## Written exercise
Switch every "screenshot" to "screen capture" in the listing below and change nothing else.

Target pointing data
- - - -

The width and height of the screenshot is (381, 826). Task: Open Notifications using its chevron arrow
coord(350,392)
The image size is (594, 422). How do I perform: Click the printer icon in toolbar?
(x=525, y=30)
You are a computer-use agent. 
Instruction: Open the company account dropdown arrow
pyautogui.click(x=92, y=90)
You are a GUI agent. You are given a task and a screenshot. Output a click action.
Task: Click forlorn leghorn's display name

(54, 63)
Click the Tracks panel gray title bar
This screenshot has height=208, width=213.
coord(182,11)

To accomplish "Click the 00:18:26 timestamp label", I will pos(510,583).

- - - -

## The response
The width and height of the screen capture is (381, 826). Task: Open Notifications using its chevron arrow
coord(350,392)
The image size is (594, 422). How do I perform: Click the printer icon in toolbar?
(x=525, y=30)
You are a computer-use agent. 
Instruction: Open the company account dropdown arrow
pyautogui.click(x=92, y=90)
You are a GUI agent. You are given a task and a screen capture. Output a click action.
Task: Click forlorn leghorn's display name

(54, 63)
Click the Tracks panel gray title bar
This screen capture has height=208, width=213.
coord(182,11)

To accomplish "Click the 00:18:26 timestamp label", I will pos(510,583).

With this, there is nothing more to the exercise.